▶ _Assignment_: Give the records again in full, exactly as they appear.

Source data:
=-=-=-=-=

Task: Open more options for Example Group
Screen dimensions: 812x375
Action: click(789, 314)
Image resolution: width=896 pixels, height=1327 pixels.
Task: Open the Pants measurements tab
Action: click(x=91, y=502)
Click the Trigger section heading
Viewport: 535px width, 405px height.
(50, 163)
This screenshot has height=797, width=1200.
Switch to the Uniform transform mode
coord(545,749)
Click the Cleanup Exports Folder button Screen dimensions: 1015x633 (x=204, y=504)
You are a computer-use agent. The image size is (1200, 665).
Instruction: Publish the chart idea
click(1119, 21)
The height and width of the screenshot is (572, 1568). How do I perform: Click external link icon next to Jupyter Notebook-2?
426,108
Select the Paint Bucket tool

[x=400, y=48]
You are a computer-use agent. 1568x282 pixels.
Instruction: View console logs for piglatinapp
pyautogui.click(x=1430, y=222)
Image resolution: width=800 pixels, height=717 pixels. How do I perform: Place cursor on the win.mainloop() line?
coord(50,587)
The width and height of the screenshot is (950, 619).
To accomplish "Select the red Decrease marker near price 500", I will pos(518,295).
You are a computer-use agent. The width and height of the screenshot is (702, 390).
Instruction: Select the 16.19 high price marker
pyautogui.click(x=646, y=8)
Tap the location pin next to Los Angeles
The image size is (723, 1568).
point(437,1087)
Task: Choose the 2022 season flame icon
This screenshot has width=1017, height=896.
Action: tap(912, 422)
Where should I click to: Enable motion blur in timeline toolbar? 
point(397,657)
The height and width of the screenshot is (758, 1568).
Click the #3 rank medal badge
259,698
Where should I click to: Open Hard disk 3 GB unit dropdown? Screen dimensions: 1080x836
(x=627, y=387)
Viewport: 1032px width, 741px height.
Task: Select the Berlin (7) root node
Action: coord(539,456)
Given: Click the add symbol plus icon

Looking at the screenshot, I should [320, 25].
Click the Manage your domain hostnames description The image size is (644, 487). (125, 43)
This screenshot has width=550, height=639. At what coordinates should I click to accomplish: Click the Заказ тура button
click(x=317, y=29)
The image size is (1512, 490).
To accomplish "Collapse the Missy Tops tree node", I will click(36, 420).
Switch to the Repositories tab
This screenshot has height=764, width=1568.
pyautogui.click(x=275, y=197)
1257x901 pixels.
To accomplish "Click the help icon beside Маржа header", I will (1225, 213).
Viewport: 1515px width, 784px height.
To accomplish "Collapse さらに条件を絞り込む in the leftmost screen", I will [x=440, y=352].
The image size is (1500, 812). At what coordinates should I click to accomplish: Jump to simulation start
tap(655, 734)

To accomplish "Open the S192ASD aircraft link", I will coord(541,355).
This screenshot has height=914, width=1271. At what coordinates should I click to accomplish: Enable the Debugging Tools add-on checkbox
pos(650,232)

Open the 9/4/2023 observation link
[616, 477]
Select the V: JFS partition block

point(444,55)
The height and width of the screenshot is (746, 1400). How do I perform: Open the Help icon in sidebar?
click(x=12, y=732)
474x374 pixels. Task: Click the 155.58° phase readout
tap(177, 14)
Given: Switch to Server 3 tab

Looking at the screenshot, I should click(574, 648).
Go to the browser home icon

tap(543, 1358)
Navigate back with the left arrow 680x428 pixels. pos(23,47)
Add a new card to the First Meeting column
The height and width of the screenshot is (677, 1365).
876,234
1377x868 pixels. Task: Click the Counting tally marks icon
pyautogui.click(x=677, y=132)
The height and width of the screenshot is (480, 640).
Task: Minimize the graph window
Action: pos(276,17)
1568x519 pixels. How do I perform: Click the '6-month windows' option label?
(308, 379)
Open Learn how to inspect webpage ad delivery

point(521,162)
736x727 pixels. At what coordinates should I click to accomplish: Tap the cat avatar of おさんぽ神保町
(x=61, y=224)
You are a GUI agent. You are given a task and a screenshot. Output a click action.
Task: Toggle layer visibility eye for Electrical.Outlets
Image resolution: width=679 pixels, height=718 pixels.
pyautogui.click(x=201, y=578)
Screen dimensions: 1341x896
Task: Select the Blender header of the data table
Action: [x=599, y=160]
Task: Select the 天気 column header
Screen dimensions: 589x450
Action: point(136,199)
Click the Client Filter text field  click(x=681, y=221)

=-=-=-=-=

▶ _Task result_:
Task: Open more options for Example Group
Screen dimensions: 812x375
Action: click(789, 314)
Image resolution: width=896 pixels, height=1327 pixels.
Task: Open the Pants measurements tab
Action: click(x=91, y=502)
Click the Trigger section heading
Viewport: 535px width, 405px height.
(50, 163)
This screenshot has height=797, width=1200.
Switch to the Uniform transform mode
coord(545,749)
Click the Cleanup Exports Folder button Screen dimensions: 1015x633 (x=204, y=504)
You are a computer-use agent. The image size is (1200, 665).
Instruction: Publish the chart idea
click(1119, 21)
The height and width of the screenshot is (572, 1568). How do I perform: Click external link icon next to Jupyter Notebook-2?
426,108
Select the Paint Bucket tool

[x=400, y=48]
You are a computer-use agent. 1568x282 pixels.
Instruction: View console logs for piglatinapp
pyautogui.click(x=1430, y=222)
Image resolution: width=800 pixels, height=717 pixels. How do I perform: Place cursor on the win.mainloop() line?
coord(50,587)
The width and height of the screenshot is (950, 619).
To accomplish "Select the red Decrease marker near price 500", I will pos(518,295).
You are a computer-use agent. The width and height of the screenshot is (702, 390).
Instruction: Select the 16.19 high price marker
pyautogui.click(x=646, y=8)
Tap the location pin next to Los Angeles
The image size is (723, 1568).
point(437,1087)
Task: Choose the 2022 season flame icon
This screenshot has width=1017, height=896.
Action: tap(912, 422)
Where should I click to: Enable motion blur in timeline toolbar? 
point(397,657)
The height and width of the screenshot is (758, 1568).
Click the #3 rank medal badge
259,698
Where should I click to: Open Hard disk 3 GB unit dropdown? Screen dimensions: 1080x836
(x=627, y=387)
Viewport: 1032px width, 741px height.
Task: Select the Berlin (7) root node
Action: coord(539,456)
Given: Click the add symbol plus icon

Looking at the screenshot, I should [320, 25].
Click the Manage your domain hostnames description The image size is (644, 487). (125, 43)
This screenshot has width=550, height=639. At what coordinates should I click to accomplish: Click the Заказ тура button
click(x=317, y=29)
The image size is (1512, 490).
To accomplish "Collapse the Missy Tops tree node", I will click(36, 420).
Switch to the Repositories tab
This screenshot has height=764, width=1568.
pyautogui.click(x=275, y=197)
1257x901 pixels.
To accomplish "Click the help icon beside Маржа header", I will (1225, 213).
Viewport: 1515px width, 784px height.
To accomplish "Collapse さらに条件を絞り込む in the leftmost screen", I will [x=440, y=352].
The image size is (1500, 812). At what coordinates should I click to accomplish: Jump to simulation start
tap(655, 734)

To accomplish "Open the S192ASD aircraft link", I will coord(541,355).
This screenshot has height=914, width=1271. At what coordinates should I click to accomplish: Enable the Debugging Tools add-on checkbox
pos(650,232)

Open the 9/4/2023 observation link
[616, 477]
Select the V: JFS partition block

point(444,55)
The height and width of the screenshot is (746, 1400). How do I perform: Open the Help icon in sidebar?
click(x=12, y=732)
474x374 pixels. Task: Click the 155.58° phase readout
tap(177, 14)
Given: Switch to Server 3 tab

Looking at the screenshot, I should click(574, 648).
Go to the browser home icon

tap(543, 1358)
Navigate back with the left arrow 680x428 pixels. pos(23,47)
Add a new card to the First Meeting column
The height and width of the screenshot is (677, 1365).
876,234
1377x868 pixels. Task: Click the Counting tally marks icon
pyautogui.click(x=677, y=132)
The height and width of the screenshot is (480, 640).
Task: Minimize the graph window
Action: pos(276,17)
1568x519 pixels. How do I perform: Click the '6-month windows' option label?
(308, 379)
Open Learn how to inspect webpage ad delivery

point(521,162)
736x727 pixels. At what coordinates should I click to accomplish: Tap the cat avatar of おさんぽ神保町
(x=61, y=224)
You are a GUI agent. You are given a task and a screenshot. Output a click action.
Task: Toggle layer visibility eye for Electrical.Outlets
Image resolution: width=679 pixels, height=718 pixels.
pyautogui.click(x=201, y=578)
Screen dimensions: 1341x896
Task: Select the Blender header of the data table
Action: [x=599, y=160]
Task: Select the 天気 column header
Screen dimensions: 589x450
Action: point(136,199)
Click the Client Filter text field  click(x=681, y=221)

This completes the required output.